Exercise goal: Rewrite the records from the line with "This screenshot has height=616, width=800." to the line with "Action: point(176,153)", including the requests, and offset every coordinate in the answers by 22.

Some records
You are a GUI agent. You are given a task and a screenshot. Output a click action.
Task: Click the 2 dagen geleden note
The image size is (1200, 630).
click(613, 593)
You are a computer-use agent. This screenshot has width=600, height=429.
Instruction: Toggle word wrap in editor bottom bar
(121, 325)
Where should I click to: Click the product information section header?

==

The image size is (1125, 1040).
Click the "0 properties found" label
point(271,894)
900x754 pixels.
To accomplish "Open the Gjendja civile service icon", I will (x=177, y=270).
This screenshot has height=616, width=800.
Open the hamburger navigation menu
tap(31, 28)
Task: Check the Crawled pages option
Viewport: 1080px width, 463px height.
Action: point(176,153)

==

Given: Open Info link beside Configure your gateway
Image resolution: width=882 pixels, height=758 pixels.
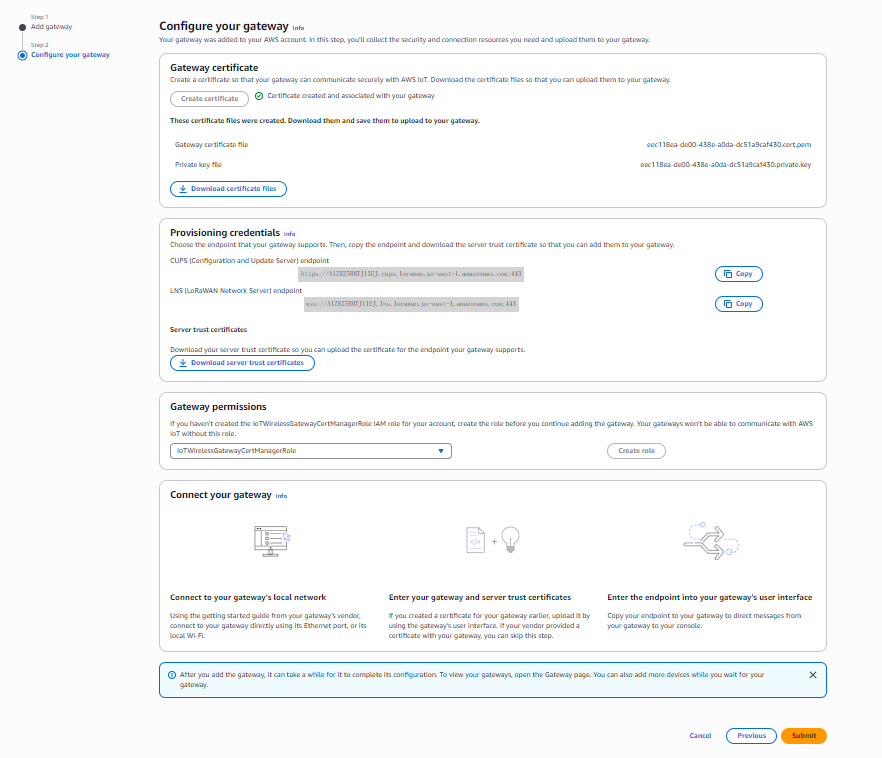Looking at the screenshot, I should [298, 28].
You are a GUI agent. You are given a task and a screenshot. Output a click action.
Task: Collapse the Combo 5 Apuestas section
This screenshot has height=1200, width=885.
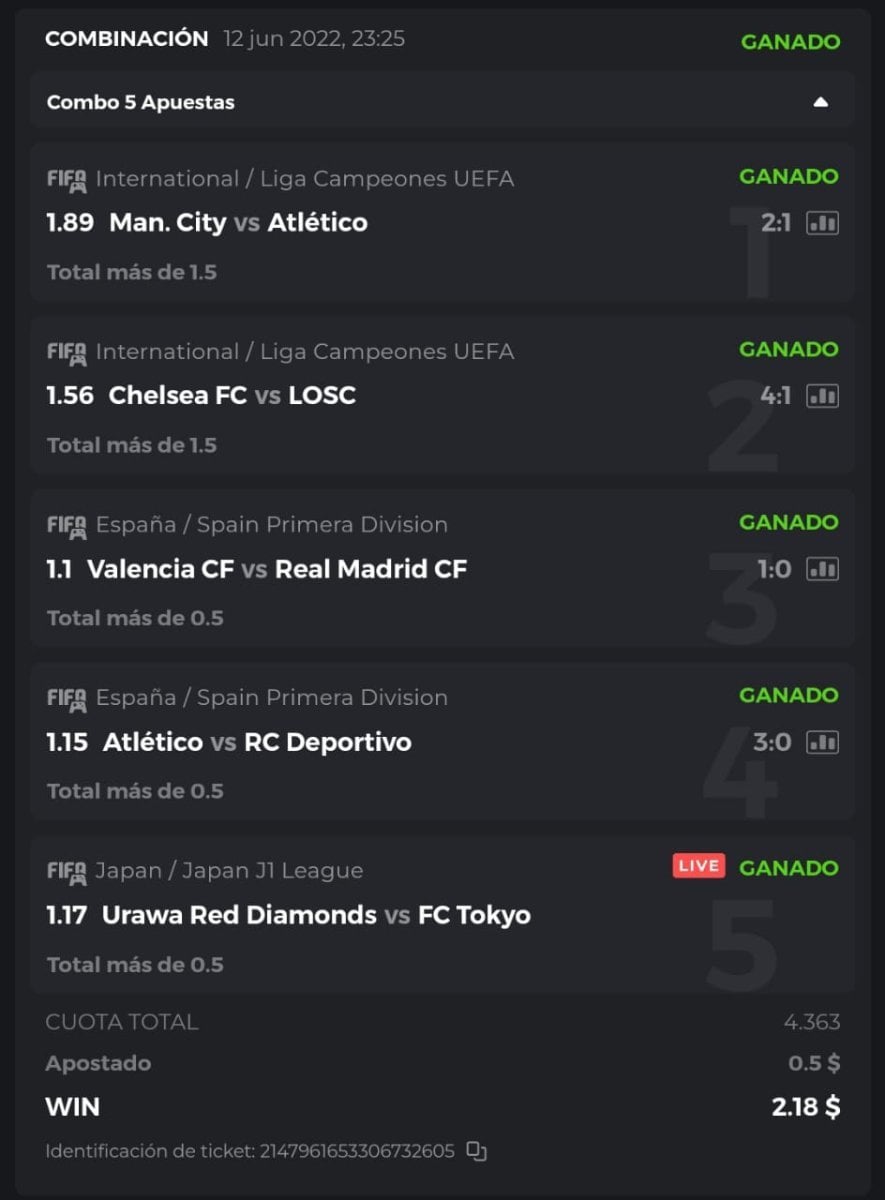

Exercise output:
This screenshot has height=616, width=800.
Open the hamburger navigation menu
tap(53, 50)
Task: Check the Crawled pages option
Viewport: 1080px width, 463px height.
Action: point(198,175)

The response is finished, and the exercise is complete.